## [Document excerpt]
:::::
Iron Wall or Paper Shield? The European Democracy Shield, the DSA and the Battle for Information Integrity

Despite the DSA’s far-reaching regulatory potential, the Democracy Shield risks diluting its impact by leaning on soft governance tools rather than fully deploying the EU’s existing enforcement powers.

Hybrid warfare through large-scale disinformation campaigns has increasingly affected European elections. This was most evident in the 2024 Romanian presidential election, where Călin Georgescu unexpectedly emerged as a leading candidate after the first round (Henley, 2025). The Constitutional Court of Romania suspended the results following declassified intelligence indicating Russian digital interference (Carrozzini, 2024). This case exposed the vulnerability of democratic institutions within the European Union (EU) to foreign influence, highlighting the need to strengthen its role in the information space.

In response to these developments, the Commission launched the European Democracy Shield (EDS) in 2025, a policy package to protect the integrity of the European information ecosystem (European Commission, 2025). The Digital Services Act (DSA) already establishes a framework for platform governance and systemic risk management, which offers strong regulatory potential against disinformation and may underpin the EDS.

This insight examines the theoretical scope of the DSA’s powers to assess their regulatory potential and limits in tackling disinformation, before evaluating whether the EDS has effectively operationalised these powers.

Regulating Systems Rather Than Speech

The DSA does not harmonise what content counts as illegal, but instead relies on existing EU law and national law of Member States (MS) to determine what is unlawful (Husovec & Laguna, 2023). The regulation establishes minimum procedural requirements for how national authorities may order platforms to act against illegal content, while MS retain significant discretion in the determination of illegal content.

Accordingly, specific instances of illegal content are addressed through orders and notice-and-action procedures. Disinformation, however, rarely qualifies as illegal content under EU or national law, meaning platforms generally cannot be required to remove it.

The DSA therefore addresses disinformation primarily through a “systemic risk” framework, targeting large-scale societal harms rather than individual pieces of content. Its regulatory potential lies in governing how platforms amplify disinformation, rather than in content moderation as such (Husovec & Laguna, 2023).

Systemic risk is a broader concept than disinformation: not all disinformation qualifies, and not all systemic risks involve disinformation. It is only when disinformation is amplified at scale and produces significant negative effects on democratic processes or fundamental rights that it falls within the framework (i.e., qualifying as disinformation).

Recitals 80-83 specify that Very Large Online Platforms (VLOPs) and Very Large Online Search Engines (VLOSEs) must assess systemic risks across four areas (European Commission, 2025): illegal content; fundamental rights; civic discourse, democratic processes, and public security; minors, gender-based violence, and public health. Recital 84 further clarifies that these risks may also arise from lawful, context-dependent information whose harmful effects arise from amplification (Husovec, 2024).
:::::
Location data for words and elements
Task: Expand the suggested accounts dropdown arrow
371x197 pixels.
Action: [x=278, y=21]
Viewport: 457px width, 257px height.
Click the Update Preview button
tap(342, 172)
:::::
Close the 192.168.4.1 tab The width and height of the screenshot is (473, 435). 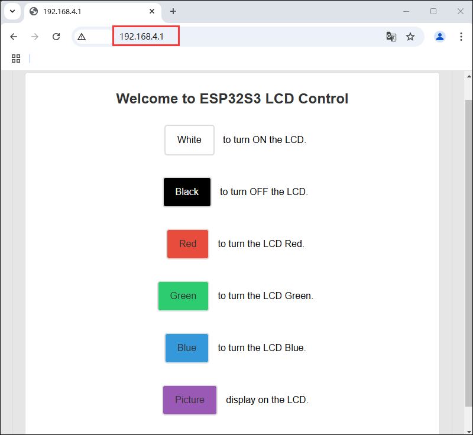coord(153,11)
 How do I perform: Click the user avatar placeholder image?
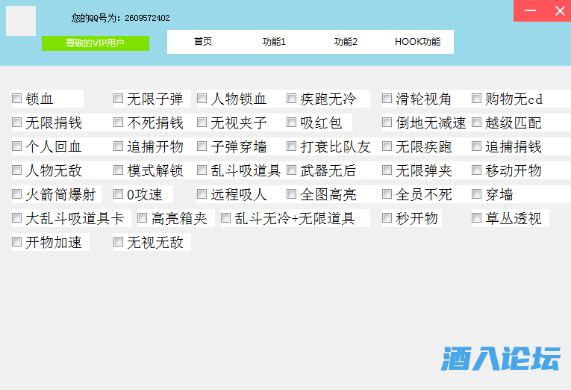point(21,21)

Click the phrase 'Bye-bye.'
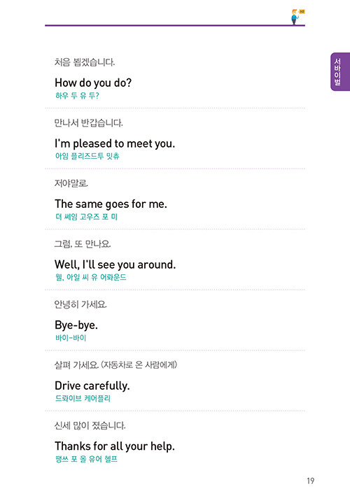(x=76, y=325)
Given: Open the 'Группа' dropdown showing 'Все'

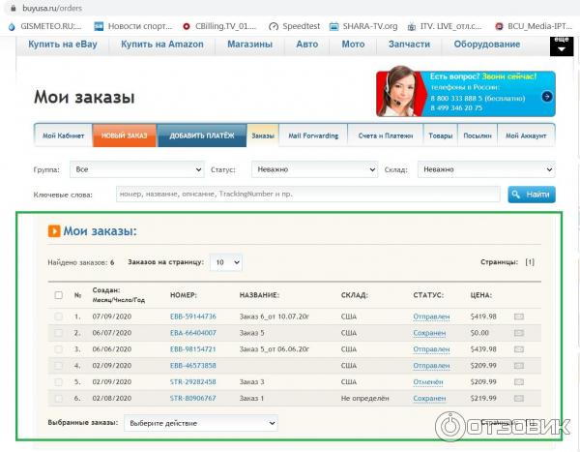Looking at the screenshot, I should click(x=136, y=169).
:::::
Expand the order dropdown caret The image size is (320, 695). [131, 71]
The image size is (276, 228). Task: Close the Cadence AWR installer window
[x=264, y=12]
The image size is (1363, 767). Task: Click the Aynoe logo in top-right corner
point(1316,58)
:::::
## [Exercise goal]
In the text above on the European Democracy Shield and the DSA, please condense the paragraph beginning "Hybrid warfare through large-scale disinformation campaigns" into a short bulleted list that keeps its main facts.

## [Expected answer]
- Large-scale disinformation campaigns, as a form of hybrid warfare, have increasingly affected European elections.
- The clearest case was Romania's 2024 presidential election, where Călin Georgescu unexpectedly emerged as a leading candidate after the first round.
- Romania's Constitutional Court suspended the results after declassified intelligence pointed to Russian digital interference.
- The case exposed how vulnerable EU democratic institutions are to foreign influence and showed the need for the EU to strengthen its role in the information space.